There was a fascinating article about "10 million" malicious Android apps today in The Inquirer. That certainly sounds like a large number of Android malware.  Especially with the Google Play store only having a bit more than a million apps. The good thing is that these are actually only unique infected apps(APKs), with a good portion infected by the same family or variant of a given malware(malware families consisting of multiple variants). Reading further, Kaspersky counts about 150,000 unique malware variants, an order of magnitude smaller. Still a lot of malware but not nearly as frightening. Do malware detections fluctuate that much? No they don't, in this case it's due to looking at the same threats from different viewpoints.

Polymorphic malware?
On Android, there are currently no file infecting viruses. These are the traditional viruses that infect legitimate programs. Run them and every program on your disk is infected. Over time file infectors , in order to avoid detection, modified or uniquely encrypted their code upon each infection leading to thousands of slightly different and unique samples. We refer to these varying, differently "shaped" samples as polymorphic viruses: one virus, many forms.  Antivirus firms learned to counter this, to see the underlying original code of the viruses and to detect them.

With Android most malware are Trojan Horse programs("trojans"), single apps that pretend to be legitimate but are really malicious. As each trojan is an individual threat, it would have a single detection. This explains the 150K number, but where do Kaspersky and other antivirus firms come up with these larger numbers in the millions?

That goes back to the tricks used by file infecting viruses and something that's more common today in PC malware: server-side polymorphism.

Crimeware(Zeus/Spyeye, Carberp, etc.) on the PC faces the threat of detection. If their component malware are detected they don't infect users, and they don't steal from user's bank accounts. Antivirus/antimalware companies are good about tracking down and detecting new samples of crimeware. Collect as many samples as possible and create an all encompassing detection. Crimeware authors try to counter this by only delivering one copy of their malware to one visitor/IP address. They also modify or encrypt the downloaded code, just like older viruses.

These millions of unique Android APKs come from the same sort of technique. The malware authors distribute a unique sample to each visitor/IP address. They also make minor almost cosmetic changes to APKs on the server. In a lot of cases the only thing changed are some strings in the AndroidManifest.xml(the app name and permissions requested are found in here) or one or two resources(images, config files, etc.). The malware code(within the classes.dex file) remains unchanged; meaning that while the hash of the APK has changed, the code that is the malicious app is still the same. This technique does inflate the number of unique samples(hashes), but it does nothing to prevent detection.
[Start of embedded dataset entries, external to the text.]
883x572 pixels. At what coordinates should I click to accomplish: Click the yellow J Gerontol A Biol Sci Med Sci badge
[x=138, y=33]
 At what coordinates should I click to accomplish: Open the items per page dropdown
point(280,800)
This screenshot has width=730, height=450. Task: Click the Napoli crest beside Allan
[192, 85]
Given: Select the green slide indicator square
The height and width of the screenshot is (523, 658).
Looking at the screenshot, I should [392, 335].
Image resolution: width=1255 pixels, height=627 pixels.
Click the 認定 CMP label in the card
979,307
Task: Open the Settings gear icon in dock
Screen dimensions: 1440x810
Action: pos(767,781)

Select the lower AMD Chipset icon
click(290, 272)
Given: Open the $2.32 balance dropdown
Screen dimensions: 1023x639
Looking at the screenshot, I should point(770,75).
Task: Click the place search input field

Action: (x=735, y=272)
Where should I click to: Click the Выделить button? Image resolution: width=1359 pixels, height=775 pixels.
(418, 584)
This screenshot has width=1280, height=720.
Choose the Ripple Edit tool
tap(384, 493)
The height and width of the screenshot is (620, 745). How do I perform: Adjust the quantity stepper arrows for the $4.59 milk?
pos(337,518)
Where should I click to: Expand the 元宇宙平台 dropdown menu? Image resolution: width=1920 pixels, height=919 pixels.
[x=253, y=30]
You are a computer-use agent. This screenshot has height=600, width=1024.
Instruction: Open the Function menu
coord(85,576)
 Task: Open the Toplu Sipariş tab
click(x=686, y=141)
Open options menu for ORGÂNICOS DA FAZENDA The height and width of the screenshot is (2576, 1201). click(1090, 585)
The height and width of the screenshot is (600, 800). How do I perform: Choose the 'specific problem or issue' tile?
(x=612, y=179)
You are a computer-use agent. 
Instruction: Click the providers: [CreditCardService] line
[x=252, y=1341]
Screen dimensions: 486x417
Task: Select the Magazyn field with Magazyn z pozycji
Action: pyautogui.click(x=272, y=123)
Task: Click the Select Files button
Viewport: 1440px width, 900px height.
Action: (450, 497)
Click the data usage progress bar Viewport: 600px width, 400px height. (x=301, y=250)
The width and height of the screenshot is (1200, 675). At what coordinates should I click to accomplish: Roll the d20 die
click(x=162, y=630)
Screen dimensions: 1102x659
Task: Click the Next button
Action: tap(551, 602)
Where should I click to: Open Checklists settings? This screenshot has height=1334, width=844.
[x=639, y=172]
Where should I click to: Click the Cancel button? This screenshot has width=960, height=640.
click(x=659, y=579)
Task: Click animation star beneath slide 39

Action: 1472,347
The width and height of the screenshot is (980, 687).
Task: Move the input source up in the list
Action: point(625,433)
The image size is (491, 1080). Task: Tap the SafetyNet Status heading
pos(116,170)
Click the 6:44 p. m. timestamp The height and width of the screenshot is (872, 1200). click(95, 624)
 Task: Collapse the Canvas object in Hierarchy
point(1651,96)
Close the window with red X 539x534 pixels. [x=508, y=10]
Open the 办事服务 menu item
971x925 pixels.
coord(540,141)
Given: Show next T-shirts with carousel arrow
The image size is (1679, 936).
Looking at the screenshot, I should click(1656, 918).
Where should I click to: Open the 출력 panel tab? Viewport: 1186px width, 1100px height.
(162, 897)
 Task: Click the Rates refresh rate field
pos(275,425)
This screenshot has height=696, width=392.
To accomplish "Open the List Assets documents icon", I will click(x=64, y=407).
Unique APKs vs. Unique detections
The key here might be that it all comes down to whether the user has protection on their device(e.g. phone, tablet). Without protection(antimalware, app whitelisting, app reputation, URL reputation), the total numbers of unique APKs makes a difference.  In that situation a user would need to be able to figure out for themselves if these millions of apps are malicious.

With protection and knowing that most of these "unique" APKs effectively contain the same malware, the smaller number of detections gives users a better idea of the scope of the threat. The number of total Android malware(families and variants) is outsized by the number of legitimate applications.

Given all this, if you asked three Antivirus Researchers for the total numbers of Android malware you might get four answers and they would all be right.